• 課題 1: 以下の抜粋本文を、一字一句違えずに最初から最後まで書き写してください。

ですが、エルヴィスは楽譜も読めないし、ダンスも上手くないなど、思うところはあったのでしょう。

しかし、そんな思いをどこかへ追いやってしまうほど、レッドはエルヴィスの音楽の才能を日々目の当たりにして、時に驚愕していたのだと思います。

 

歌が上手な人と、容姿、特に顔のいい人は、ポピュラー音楽の世界では明らかに優位です。

この後に少し出てきますが、楽器演奏は、長期にわたる地道な努力が必要なのに、代えはいくらでもいるというのが一般的な考え方なんですよね。

 

昔、地元でフラメンコの一座の公演を鑑賞して、踊りとギターに感動したことがありました。

特にフラメンコギターを生で聴いたのは初めてだったので、感激しました。

ところが、テレビか何かで、フラメンコで重要なのは歌だと知りました。

スペイン語の訳のわからない民謡のような歌がメイン?

美しく情熱的な舞や、哀愁漂うギターの音色より、あのオッサンの変な歌が上?

• 記録データ:
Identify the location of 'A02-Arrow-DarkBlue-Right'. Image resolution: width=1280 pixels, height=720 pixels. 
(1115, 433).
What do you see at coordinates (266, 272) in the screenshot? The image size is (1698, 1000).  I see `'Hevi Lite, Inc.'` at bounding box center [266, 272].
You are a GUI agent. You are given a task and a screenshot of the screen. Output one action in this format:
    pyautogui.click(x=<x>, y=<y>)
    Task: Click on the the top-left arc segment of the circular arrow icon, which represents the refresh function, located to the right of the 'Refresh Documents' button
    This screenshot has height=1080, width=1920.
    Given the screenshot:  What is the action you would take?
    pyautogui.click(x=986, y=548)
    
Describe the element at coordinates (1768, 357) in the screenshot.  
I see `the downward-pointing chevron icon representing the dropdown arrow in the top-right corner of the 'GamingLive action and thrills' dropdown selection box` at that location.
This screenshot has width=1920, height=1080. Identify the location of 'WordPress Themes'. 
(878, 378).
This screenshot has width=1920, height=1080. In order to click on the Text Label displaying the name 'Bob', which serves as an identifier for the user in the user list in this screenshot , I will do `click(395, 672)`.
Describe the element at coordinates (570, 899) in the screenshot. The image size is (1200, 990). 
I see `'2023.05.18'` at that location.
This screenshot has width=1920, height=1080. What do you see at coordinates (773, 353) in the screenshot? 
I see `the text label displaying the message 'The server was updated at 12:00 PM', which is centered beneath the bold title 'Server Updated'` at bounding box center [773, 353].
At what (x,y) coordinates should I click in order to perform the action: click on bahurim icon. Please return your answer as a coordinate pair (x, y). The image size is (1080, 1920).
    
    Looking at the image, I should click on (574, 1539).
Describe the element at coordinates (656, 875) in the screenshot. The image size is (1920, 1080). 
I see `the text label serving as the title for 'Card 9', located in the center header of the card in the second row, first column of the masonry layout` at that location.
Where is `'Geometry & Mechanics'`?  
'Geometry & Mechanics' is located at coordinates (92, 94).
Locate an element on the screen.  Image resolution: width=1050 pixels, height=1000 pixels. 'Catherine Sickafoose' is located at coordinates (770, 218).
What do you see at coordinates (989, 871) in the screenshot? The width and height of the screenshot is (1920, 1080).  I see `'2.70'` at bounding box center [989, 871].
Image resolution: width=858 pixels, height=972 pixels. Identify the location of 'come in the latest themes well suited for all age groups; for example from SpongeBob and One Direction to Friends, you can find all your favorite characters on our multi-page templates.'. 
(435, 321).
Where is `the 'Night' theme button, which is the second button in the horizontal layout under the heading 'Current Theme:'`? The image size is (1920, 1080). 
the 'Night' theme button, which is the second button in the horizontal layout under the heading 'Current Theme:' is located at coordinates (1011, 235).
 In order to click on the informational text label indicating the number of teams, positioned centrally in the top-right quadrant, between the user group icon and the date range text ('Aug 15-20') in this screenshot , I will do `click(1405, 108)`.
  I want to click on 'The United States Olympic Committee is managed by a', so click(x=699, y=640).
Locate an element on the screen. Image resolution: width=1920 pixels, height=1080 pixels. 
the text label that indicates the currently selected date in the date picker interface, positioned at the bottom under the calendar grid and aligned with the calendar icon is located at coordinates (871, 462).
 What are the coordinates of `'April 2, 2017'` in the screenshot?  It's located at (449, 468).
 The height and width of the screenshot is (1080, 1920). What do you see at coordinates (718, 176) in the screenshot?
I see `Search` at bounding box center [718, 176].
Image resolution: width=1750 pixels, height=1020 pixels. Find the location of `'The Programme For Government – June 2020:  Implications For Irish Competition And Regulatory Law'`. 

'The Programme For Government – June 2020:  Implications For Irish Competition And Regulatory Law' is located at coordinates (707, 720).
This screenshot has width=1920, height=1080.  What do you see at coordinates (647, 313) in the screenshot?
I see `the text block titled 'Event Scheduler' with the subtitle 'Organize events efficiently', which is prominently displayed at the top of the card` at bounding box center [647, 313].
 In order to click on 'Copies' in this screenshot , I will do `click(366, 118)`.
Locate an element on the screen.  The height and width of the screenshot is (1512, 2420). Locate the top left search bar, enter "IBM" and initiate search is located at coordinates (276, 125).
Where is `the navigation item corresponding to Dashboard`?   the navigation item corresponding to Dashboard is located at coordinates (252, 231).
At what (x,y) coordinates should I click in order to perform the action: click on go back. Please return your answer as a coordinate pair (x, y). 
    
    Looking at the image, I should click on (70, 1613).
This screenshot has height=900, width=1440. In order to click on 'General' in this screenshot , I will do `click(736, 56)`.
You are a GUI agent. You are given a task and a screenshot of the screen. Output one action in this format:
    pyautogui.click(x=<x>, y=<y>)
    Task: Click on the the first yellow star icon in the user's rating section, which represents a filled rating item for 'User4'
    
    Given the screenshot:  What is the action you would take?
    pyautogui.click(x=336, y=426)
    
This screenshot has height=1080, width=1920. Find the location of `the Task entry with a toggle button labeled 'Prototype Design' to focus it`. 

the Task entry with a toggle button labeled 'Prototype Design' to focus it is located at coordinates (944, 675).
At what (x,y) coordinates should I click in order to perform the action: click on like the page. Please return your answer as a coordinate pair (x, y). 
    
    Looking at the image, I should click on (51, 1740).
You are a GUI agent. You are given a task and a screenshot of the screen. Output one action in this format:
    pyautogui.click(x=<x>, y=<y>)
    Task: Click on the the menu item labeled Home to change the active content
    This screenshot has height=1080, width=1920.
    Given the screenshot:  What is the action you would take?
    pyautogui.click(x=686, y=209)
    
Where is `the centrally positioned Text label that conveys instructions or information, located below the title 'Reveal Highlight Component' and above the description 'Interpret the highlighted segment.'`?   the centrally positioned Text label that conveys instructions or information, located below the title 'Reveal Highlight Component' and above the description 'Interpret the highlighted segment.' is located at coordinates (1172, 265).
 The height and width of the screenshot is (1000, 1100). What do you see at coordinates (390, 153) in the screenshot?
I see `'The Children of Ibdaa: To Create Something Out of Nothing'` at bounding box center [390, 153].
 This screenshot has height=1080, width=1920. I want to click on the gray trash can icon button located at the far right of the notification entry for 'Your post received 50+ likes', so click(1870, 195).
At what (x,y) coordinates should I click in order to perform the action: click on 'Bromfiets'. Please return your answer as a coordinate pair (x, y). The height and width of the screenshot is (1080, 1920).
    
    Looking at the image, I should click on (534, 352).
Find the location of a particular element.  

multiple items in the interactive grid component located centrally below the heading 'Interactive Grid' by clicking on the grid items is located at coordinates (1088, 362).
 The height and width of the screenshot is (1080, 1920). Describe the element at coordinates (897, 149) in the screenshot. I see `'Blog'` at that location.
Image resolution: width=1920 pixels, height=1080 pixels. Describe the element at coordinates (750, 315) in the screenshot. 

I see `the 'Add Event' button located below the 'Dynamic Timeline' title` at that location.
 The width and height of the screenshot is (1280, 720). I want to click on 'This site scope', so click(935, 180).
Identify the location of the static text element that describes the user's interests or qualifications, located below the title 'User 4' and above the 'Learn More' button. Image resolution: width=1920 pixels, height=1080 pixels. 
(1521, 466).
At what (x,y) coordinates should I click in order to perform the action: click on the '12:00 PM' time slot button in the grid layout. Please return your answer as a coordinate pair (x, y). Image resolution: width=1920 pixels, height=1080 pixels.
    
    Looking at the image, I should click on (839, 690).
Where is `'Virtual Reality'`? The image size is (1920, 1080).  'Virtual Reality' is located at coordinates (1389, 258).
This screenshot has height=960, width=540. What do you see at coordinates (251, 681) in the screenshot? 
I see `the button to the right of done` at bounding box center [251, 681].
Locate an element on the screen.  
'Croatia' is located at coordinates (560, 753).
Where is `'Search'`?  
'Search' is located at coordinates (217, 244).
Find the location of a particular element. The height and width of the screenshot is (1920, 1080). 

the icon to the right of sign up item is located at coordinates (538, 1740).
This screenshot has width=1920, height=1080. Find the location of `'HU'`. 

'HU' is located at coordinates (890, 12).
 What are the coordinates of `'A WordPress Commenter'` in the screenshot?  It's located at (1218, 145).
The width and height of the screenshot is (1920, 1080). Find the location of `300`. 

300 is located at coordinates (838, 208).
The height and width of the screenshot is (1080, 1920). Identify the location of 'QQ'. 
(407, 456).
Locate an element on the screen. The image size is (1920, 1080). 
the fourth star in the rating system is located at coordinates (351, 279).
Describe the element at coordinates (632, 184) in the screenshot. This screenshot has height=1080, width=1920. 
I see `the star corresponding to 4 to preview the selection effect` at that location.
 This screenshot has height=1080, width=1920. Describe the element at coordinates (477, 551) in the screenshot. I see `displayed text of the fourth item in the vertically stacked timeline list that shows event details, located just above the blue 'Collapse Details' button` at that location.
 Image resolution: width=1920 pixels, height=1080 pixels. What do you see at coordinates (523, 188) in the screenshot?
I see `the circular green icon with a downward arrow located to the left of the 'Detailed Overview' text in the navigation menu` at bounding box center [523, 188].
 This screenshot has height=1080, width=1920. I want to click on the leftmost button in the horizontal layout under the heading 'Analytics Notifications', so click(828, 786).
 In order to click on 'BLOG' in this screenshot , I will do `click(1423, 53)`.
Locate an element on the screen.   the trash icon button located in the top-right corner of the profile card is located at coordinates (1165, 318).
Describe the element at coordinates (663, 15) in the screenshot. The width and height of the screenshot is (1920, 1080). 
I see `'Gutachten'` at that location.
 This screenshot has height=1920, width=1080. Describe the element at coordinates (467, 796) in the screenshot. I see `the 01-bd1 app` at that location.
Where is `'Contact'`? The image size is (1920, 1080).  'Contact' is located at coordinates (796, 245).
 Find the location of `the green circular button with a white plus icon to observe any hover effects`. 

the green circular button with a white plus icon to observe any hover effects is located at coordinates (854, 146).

• 課題 2: 記録のうち、「Locate an element on the screen. The」を含む行から「the fourth star」を含む行までを、両端の行も含めて一字一句そのまま繰り返してください。

• 解答全文 1:
ですが、エルヴィスは楽譜も読めないし、ダンスも上手くないなど、思うところはあったのでしょう。

しかし、そんな思いをどこかへ追いやってしまうほど、レッドはエルヴィスの音楽の才能を日々目の当たりにして、時に驚愕していたのだと思います。

 

歌が上手な人と、容姿、特に顔のいい人は、ポピュラー音楽の世界では明らかに優位です。

この後に少し出てきますが、楽器演奏は、長期にわたる地道な努力が必要なのに、代えはいくらでもいるというのが一般的な考え方なんですよね。

 

昔、地元でフラメンコの一座の公演を鑑賞して、踊りとギターに感動したことがありました。

特にフラメンコギターを生で聴いたのは初めてだったので、感激しました。

ところが、テレビか何かで、フラメンコで重要なのは歌だと知りました。

スペイン語の訳のわからない民謡のような歌がメイン?

美しく情熱的な舞や、哀愁漂うギターの音色より、あのオッサンの変な歌が上?

• 解答全文 2:
Locate an element on the screen. The image size is (1920, 1080). 
the fourth star in the rating system is located at coordinates (351, 279).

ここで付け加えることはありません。